Figure 2.33 – Schéma montrant l’ouverture d’une fissure en flexion positive dans le plancher (à gauche) puis sa refermeture et l’ouverture d’une seconde fissure en flexion négative (à droite)

Il paraît donc indispensable d’avoir des paramètres différents définissant les seuils d’endommagement et de plasticité dans le cas de la flexion positive ou négative. Il paraît également nécessaire d’avoir deux variables d’endommagement distinctes, l’une représentant la fissuration à partir de la face inférieure en flexion positive, n’affectant pas la rigidité lorsque la flexion sera négative, et l’autre à partir de la face supérieure en flexion négative, n’affectant pas la rigidité lorsque la flexion sera positive. Ainsi la restauration de rigidité souhaitable au changement de signe du moment sera naturellement assurée.

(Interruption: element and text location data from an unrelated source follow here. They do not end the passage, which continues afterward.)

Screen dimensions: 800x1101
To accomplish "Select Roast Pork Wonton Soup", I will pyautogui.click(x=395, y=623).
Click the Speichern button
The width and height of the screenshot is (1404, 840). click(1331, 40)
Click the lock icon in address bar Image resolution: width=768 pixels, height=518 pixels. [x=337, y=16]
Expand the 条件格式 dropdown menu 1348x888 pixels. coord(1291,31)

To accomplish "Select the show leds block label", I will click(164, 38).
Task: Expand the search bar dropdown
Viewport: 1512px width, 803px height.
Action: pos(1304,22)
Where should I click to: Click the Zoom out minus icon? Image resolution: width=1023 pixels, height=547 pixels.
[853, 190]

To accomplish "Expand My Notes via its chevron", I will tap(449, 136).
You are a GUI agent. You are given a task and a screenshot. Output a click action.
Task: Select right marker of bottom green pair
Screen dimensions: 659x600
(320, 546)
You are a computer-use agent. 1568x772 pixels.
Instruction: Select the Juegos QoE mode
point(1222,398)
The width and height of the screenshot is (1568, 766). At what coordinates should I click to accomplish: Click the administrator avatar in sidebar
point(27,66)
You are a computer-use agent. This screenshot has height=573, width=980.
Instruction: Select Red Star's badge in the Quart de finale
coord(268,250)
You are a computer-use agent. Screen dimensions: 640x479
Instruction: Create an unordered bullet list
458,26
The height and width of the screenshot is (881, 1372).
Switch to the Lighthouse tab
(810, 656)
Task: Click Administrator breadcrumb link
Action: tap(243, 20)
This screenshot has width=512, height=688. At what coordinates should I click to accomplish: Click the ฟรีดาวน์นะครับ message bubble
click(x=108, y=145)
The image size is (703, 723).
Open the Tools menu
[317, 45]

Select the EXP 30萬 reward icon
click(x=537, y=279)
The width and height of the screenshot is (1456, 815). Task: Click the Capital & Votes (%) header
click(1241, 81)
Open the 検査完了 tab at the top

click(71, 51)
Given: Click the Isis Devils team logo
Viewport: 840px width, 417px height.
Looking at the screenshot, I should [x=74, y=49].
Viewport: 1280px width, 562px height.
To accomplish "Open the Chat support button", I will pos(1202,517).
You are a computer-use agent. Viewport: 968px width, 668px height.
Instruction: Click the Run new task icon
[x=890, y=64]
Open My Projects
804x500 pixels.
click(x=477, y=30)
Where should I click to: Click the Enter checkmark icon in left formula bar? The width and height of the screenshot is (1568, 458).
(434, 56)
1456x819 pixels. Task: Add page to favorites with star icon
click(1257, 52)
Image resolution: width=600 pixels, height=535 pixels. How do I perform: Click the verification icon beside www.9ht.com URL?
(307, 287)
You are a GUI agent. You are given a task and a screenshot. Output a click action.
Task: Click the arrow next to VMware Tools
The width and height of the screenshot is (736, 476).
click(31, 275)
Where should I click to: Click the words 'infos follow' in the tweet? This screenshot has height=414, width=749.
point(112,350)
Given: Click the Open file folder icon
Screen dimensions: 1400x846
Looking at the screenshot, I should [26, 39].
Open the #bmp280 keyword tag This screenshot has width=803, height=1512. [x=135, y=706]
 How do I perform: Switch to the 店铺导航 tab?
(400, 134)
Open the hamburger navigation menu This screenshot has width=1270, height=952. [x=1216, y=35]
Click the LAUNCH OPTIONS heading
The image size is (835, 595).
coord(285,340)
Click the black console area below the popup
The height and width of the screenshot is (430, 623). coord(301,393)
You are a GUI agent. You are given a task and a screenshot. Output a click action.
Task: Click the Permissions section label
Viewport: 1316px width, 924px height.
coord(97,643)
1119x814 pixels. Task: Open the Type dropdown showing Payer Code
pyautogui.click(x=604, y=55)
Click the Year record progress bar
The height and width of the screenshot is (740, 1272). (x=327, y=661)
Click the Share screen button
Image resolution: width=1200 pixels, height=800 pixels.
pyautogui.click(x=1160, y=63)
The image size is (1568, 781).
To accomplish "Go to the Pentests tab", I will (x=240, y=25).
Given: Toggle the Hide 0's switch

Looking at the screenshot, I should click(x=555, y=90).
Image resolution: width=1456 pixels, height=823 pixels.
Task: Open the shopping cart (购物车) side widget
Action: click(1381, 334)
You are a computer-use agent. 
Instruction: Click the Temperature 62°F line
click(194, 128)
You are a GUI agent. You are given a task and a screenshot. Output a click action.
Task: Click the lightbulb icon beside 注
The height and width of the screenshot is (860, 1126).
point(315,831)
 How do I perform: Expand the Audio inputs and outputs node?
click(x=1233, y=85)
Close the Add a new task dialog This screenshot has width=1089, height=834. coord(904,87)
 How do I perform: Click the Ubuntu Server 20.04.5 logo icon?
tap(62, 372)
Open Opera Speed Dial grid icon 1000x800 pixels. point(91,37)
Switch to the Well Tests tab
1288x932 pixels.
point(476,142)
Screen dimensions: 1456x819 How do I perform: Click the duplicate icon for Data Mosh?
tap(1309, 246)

On reprendra donc le modèle proposé ci-dessus au paragraphe suivant en intégrant cette fois-ci à la fois des paramètres et des variables internes ainsi qu’une expression des fonctions seuil différentes selon le signe du moment de flexion.

Remarque : Bien que l’application en soit ici différente, puisqu’il s’agit d’un macro-modèle en flexion à 1DDL et non d’une loi de comportement de matériau, les variables d’endommagement et lois d’évolutions retenues s’inspirent des propositions de (Mazars, et al., 2014).